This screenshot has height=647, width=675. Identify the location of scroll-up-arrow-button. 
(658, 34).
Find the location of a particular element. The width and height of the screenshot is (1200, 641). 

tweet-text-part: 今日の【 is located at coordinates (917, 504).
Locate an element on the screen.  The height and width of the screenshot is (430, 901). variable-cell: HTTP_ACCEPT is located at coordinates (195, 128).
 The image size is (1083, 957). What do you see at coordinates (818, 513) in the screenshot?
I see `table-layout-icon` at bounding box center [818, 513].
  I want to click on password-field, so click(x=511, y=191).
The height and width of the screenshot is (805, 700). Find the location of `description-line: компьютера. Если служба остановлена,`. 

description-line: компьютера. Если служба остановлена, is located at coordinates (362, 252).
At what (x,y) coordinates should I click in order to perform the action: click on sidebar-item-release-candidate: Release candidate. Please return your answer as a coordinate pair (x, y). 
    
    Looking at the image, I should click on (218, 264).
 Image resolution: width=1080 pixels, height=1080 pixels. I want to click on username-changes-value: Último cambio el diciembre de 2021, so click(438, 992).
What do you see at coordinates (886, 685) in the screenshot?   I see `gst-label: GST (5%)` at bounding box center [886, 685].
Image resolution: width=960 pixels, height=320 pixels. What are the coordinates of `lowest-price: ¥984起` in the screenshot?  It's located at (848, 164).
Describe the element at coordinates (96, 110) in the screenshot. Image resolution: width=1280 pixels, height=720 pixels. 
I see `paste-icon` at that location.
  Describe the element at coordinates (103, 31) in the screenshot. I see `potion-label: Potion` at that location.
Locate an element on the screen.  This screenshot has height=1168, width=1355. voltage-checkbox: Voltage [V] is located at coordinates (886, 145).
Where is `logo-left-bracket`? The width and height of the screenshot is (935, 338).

++++++++++++++++++++

Write out all the lines above again, swapping "Find the location" for "Determine the position" wherever it appears and leaving everything else unchanged.

Exercise result:
This screenshot has height=647, width=675. Identify the location of scroll-up-arrow-button. 
(658, 34).
Determine the position of a particular element. The width and height of the screenshot is (1200, 641). 

tweet-text-part: 今日の【 is located at coordinates (917, 504).
Locate an element on the screen.  The height and width of the screenshot is (430, 901). variable-cell: HTTP_ACCEPT is located at coordinates (195, 128).
 The image size is (1083, 957). What do you see at coordinates (818, 513) in the screenshot?
I see `table-layout-icon` at bounding box center [818, 513].
  I want to click on password-field, so click(x=511, y=191).
The height and width of the screenshot is (805, 700). Determine the position of `description-line: компьютера. Если служба остановлена,`. 

description-line: компьютера. Если служба остановлена, is located at coordinates (362, 252).
At what (x,y) coordinates should I click in order to perform the action: click on sidebar-item-release-candidate: Release candidate. Please return your answer as a coordinate pair (x, y). 
    
    Looking at the image, I should click on (218, 264).
 Image resolution: width=1080 pixels, height=1080 pixels. I want to click on username-changes-value: Último cambio el diciembre de 2021, so click(438, 992).
What do you see at coordinates (886, 685) in the screenshot?   I see `gst-label: GST (5%)` at bounding box center [886, 685].
Image resolution: width=960 pixels, height=320 pixels. What are the coordinates of `lowest-price: ¥984起` in the screenshot?  It's located at (848, 164).
Describe the element at coordinates (96, 110) in the screenshot. Image resolution: width=1280 pixels, height=720 pixels. 
I see `paste-icon` at that location.
  Describe the element at coordinates (103, 31) in the screenshot. I see `potion-label: Potion` at that location.
Locate an element on the screen.  This screenshot has height=1168, width=1355. voltage-checkbox: Voltage [V] is located at coordinates (886, 145).
Where is `logo-left-bracket`? The width and height of the screenshot is (935, 338).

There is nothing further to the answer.